Introduction
Love mid-repair is messy
Most songs about personal growth wait until after the fact. The narrator has changed, the dust has settled, and now they're reflecting. "Unlearn" refuses that comfort. Kehlani is asking someone to stay while the work is still happening, while the walls are still coming down, while the hurt is still being named. That's a much harder ask.
The tension driving this entire song is the gap between who Kehlani has been in relationships and who they're actively becoming. Not who they were, and not fully who they will be. Right now, in the middle.
Verse 1
Owning the damage done
The song opens with a ruthless self-portrait. No excuses, no softening.
"I used to fight just to win the fight / Throw words like knives in the middle of night"
That second line is specific in a way that lands hard. Not just arguing, but weaponizing words, and doing it at the worst possible hour. Kehlani isn't describing a character flaw in vague terms. They're naming an exact pattern, which is exactly what makes the acknowledgment feel real rather than performative.
The shift comes in the last two lines of the verse. "I took my pain and I made it yours" is a confession, but "I see now what I can ignore" is the first sign of agency. Something has changed in how Kehlani reads their own behavior. That change is what the rest of the song is built on.
Pre-Chorus
Asking for patience, not pity
The pre-chorus reframes everything that just happened.
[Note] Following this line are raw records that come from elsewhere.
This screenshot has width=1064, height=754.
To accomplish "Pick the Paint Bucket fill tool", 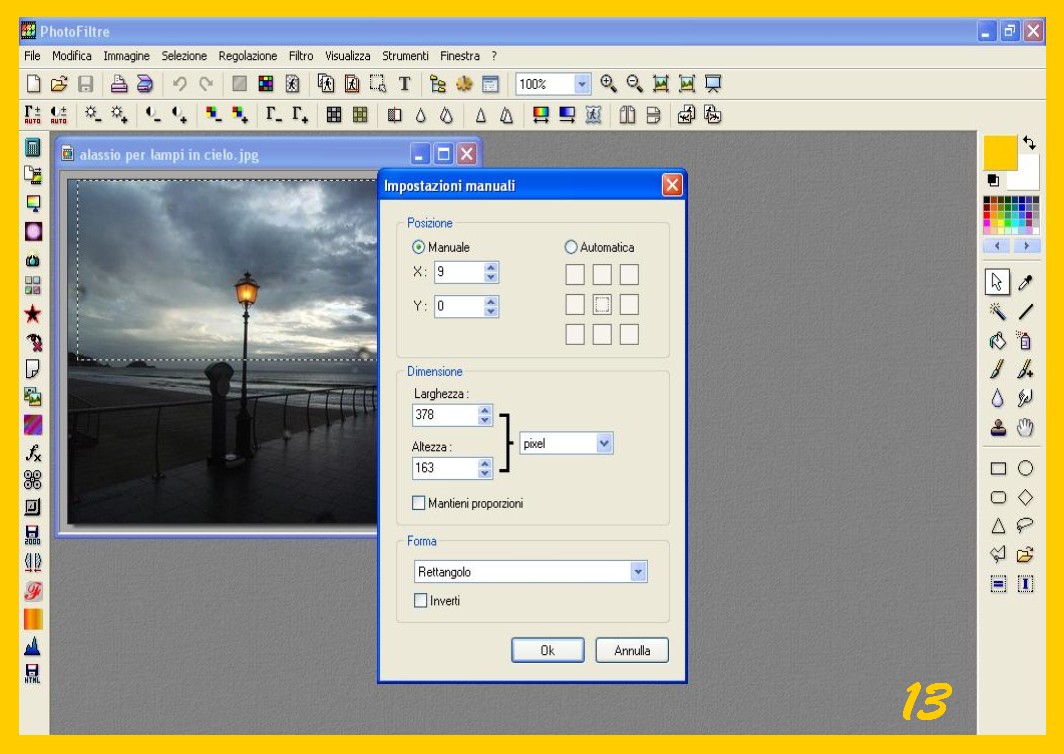I will [x=997, y=341].
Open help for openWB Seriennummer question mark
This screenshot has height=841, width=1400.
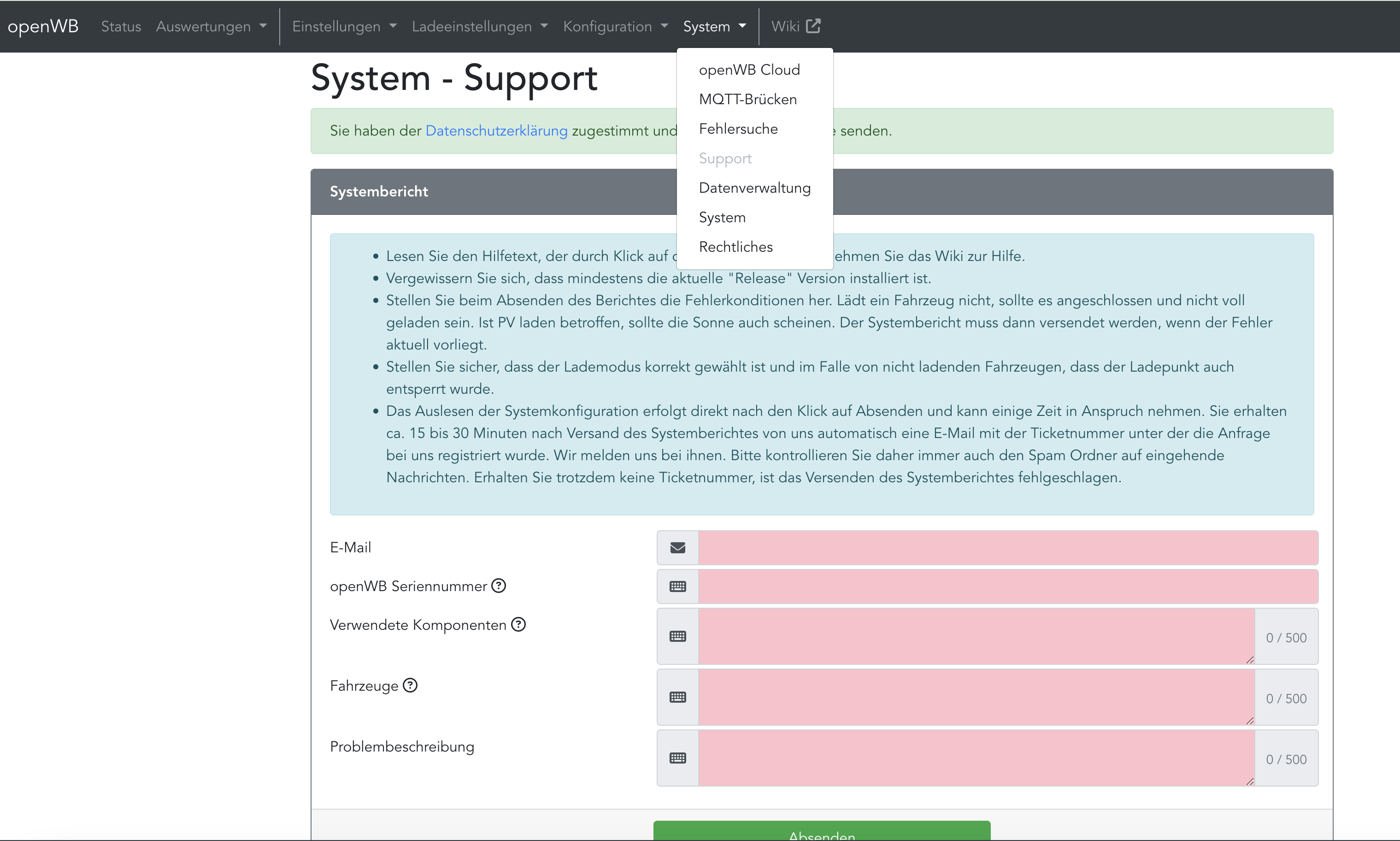click(498, 586)
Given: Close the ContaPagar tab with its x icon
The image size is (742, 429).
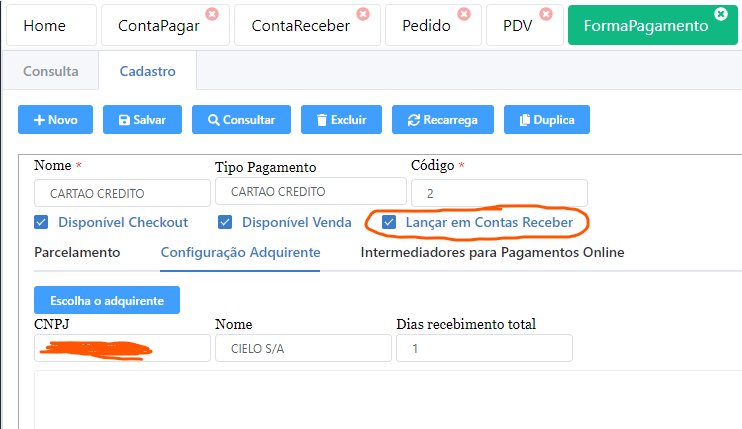Looking at the screenshot, I should 212,14.
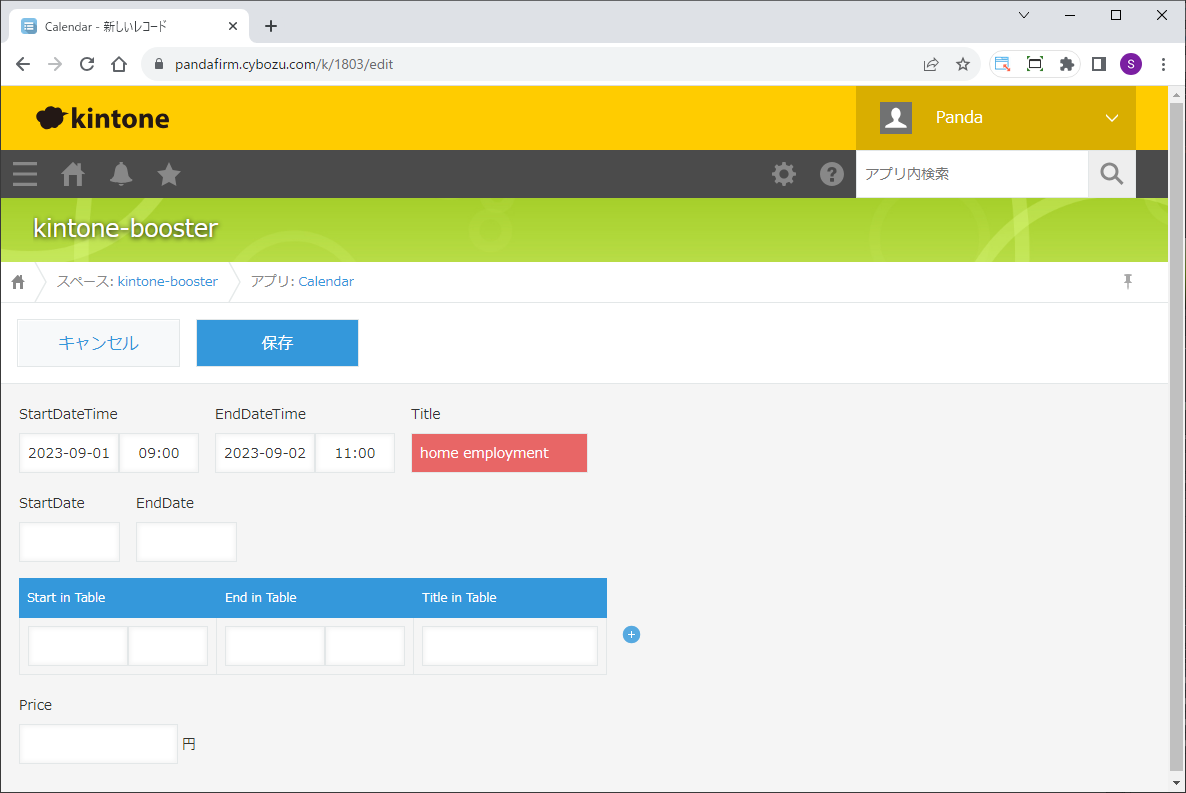Add a table row with plus icon
Viewport: 1186px width, 793px height.
click(631, 634)
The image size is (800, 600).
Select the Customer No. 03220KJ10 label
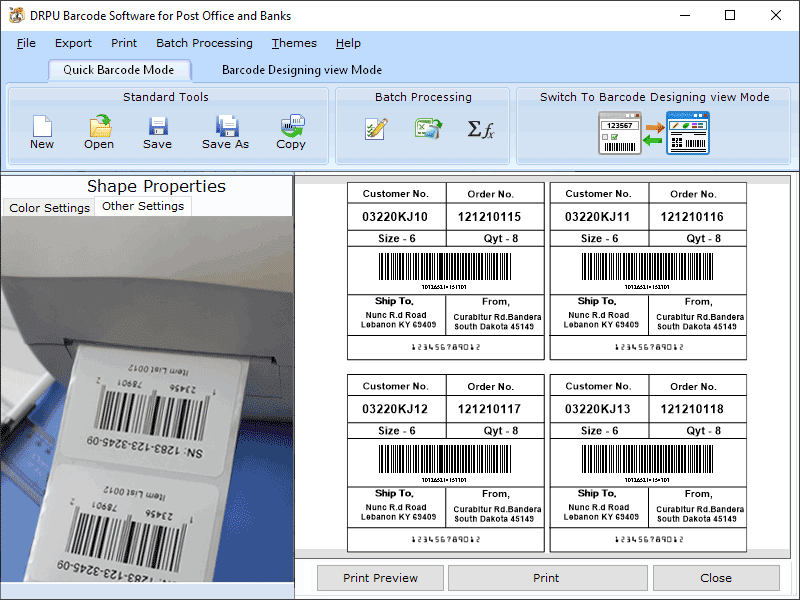tap(445, 270)
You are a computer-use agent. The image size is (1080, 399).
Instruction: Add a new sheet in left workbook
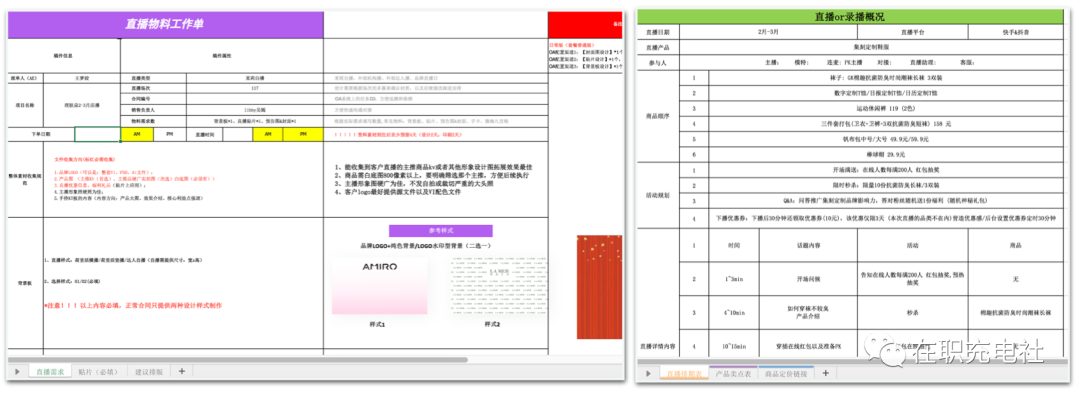182,371
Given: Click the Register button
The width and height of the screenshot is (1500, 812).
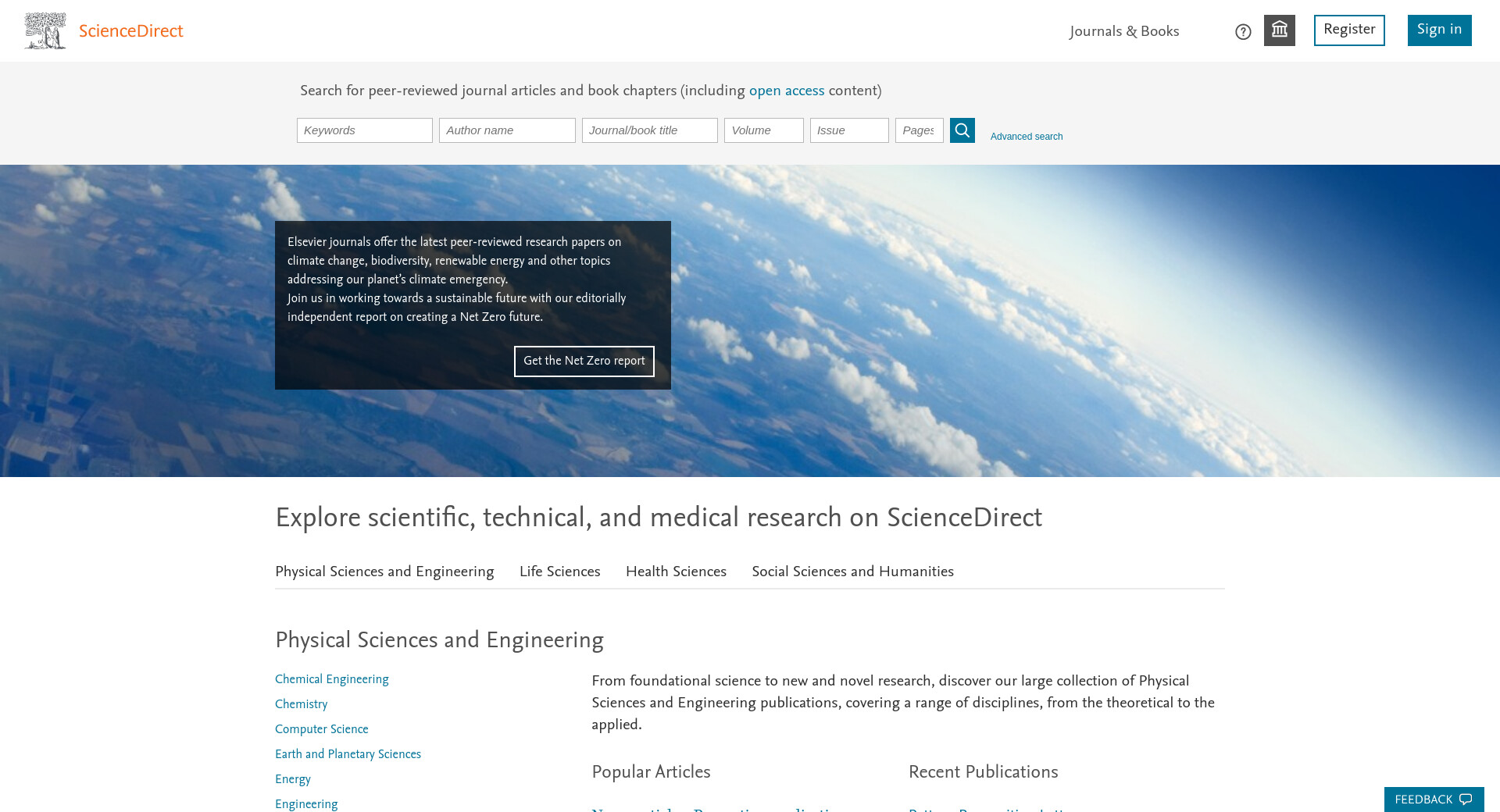Looking at the screenshot, I should click(1348, 30).
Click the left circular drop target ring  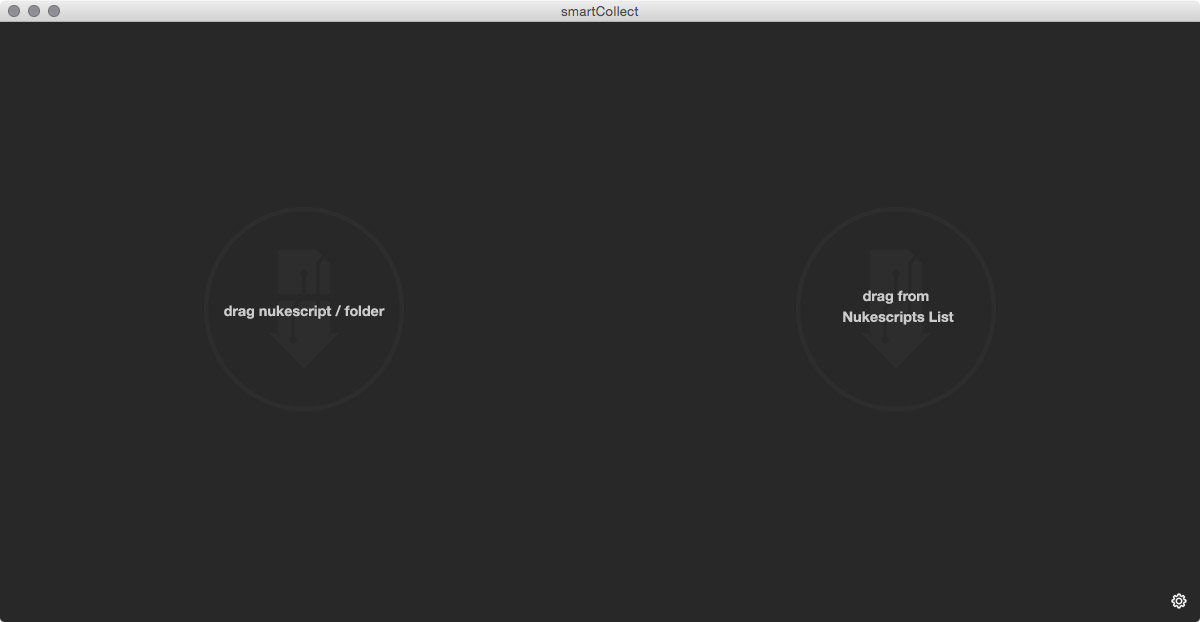(x=303, y=210)
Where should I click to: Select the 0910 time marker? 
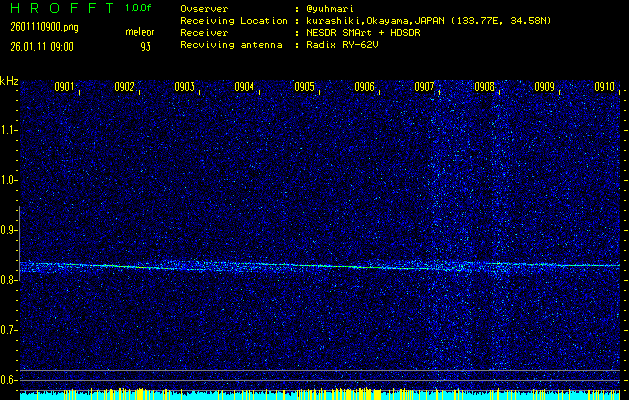click(x=604, y=87)
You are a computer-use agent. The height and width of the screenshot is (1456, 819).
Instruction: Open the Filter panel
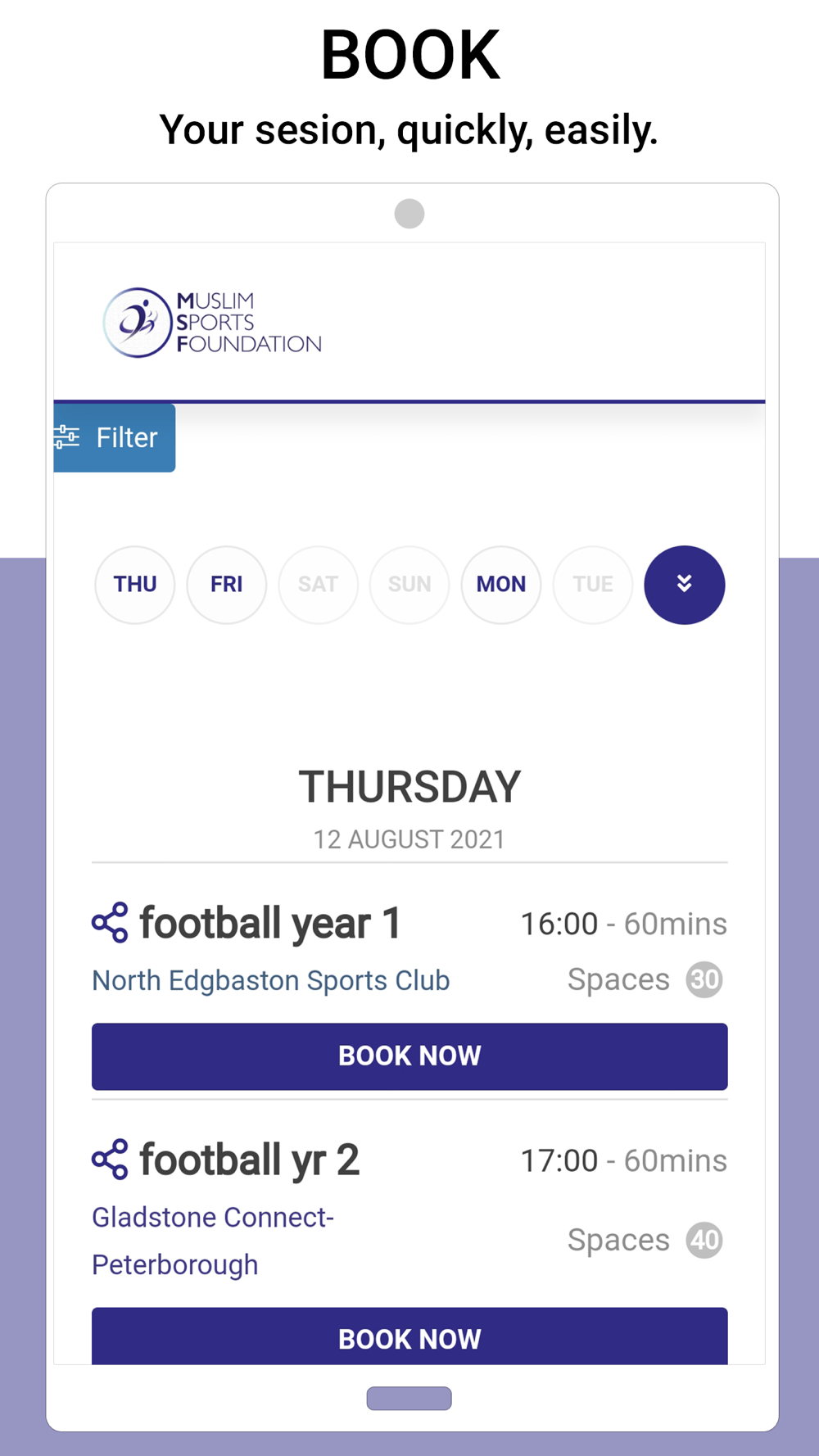click(115, 438)
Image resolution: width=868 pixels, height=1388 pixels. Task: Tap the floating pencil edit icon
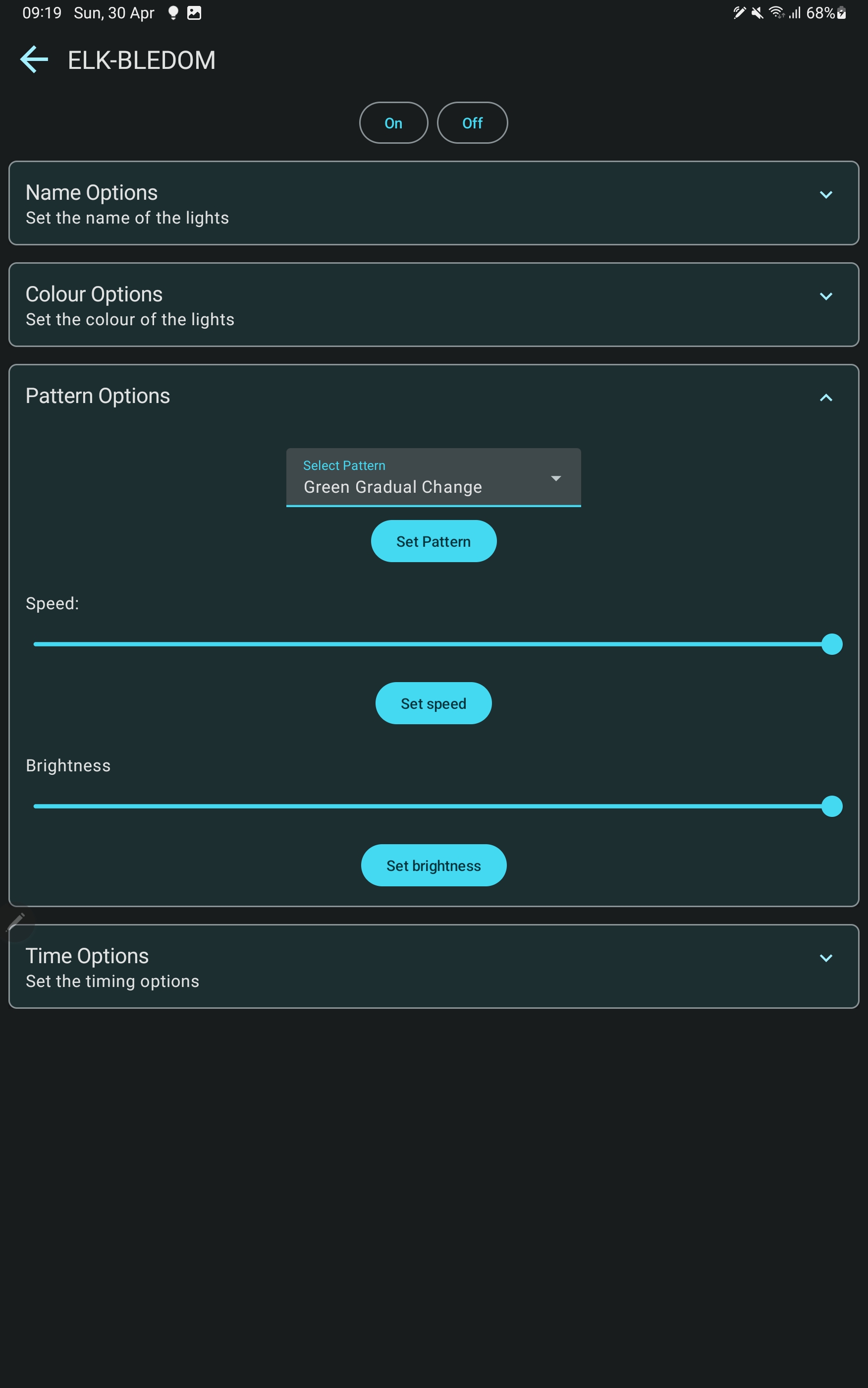pyautogui.click(x=16, y=922)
Kehlani stops explaining themselves and starts acknowledging what they're asking of the other person.
"I know it's not easy / To love someone still healin'"
That line is doing something important. It removes the self-pity that could have easily crept in here. Kehlani isn't saying "look how hard this is for me." They're saying "I see how hard this is for you." That's emotional maturity showing up right alongside the vulnerability, and it makes the plea that follows feel earned rather than manipulative.
Chorus
The work as a promise
The chorus is where the song finds its thesis.
"I got a lot to unlearn about me / But I'll do the work if you still believe"
The word "unlearn" is doing real conceptual weight here. It's more honest than "change" or "grow" because it admits that some of what Kehlani is carrying was learned, absorbed, internalized from pain and experience. It's not just absence of bad behavior. It requires actively dismantling something that became habitual.
The second half of the chorus pivots from self-awareness to offer. "Give me your love, I'll show what it's worth" is a pledge, not a guarantee. Kehlani isn't promising perfection. They're promising effort and presence. "Let me love you through the fear" closes it out, and that line quietly extends the vulnerability both ways. The fear isn't only Kehlani's.
Verse 2
Scars misread as identity
The second verse goes deeper than the first. Where Verse 1 named the behavior, Verse 2 names the belief system underneath it.
"I blame the past, but the past ain't me / I carry scars like they set me free"
That second line is the sharpest observation in the song. There's a version of trauma where scars become identity, where holding onto the hurt feels like strength or survival. Kehlani recognizes that pattern and calls it out directly. The walls weren't just defenses. They were proof of something endured, worn almost like a badge. Recognizing that is what makes tearing them down possible.
"I'm tearin' down, don't say goodbye" is the emotional peak of the verse. The action and the plea arrive in the same breath.
Bridge
Growth as a shared commitment
The bridge is the most unexpected part of the song, and its best move. Kehlani stops speaking only from their own experience and widens the frame.
"If you got a habit that you need to unlearn / Let me hear you say I learnt that for ya"
Up to this point, the song has been entirely about Kehlani's healing and the ask for patience. Here, they extend the same grace to the partner. Unlearning isn't just Kehlani's project. It's a mutual one. That reframe transforms the song from a plea into something closer to a pact. "We all need to learn how to love, how to trust" lands not as a platitude but as a genuine leveling of the emotional stakes.
The repetition of "I learnt that for ya" functions almost like a call and response, designed to be shared, not just heard. The bridge makes accountability feel communal rather than isolating.
Conclusion
Healing in front of someone
The question the song opens with is whether love can survive the process of becoming. Not the result, not the finished version, but the messy, disruptive, ongoing work of undoing what hurt made you. Kehlani's answer is that it can, but only if both people are willing to stay present for it.
What "Unlearn" gets right is that it never dresses this up as easy or romantic. It's an ask that requires real courage on both sides. The person doing the healing has to be honest. The person watching has to be patient. And both have to believe the work is worth doing. That belief is the whole thing.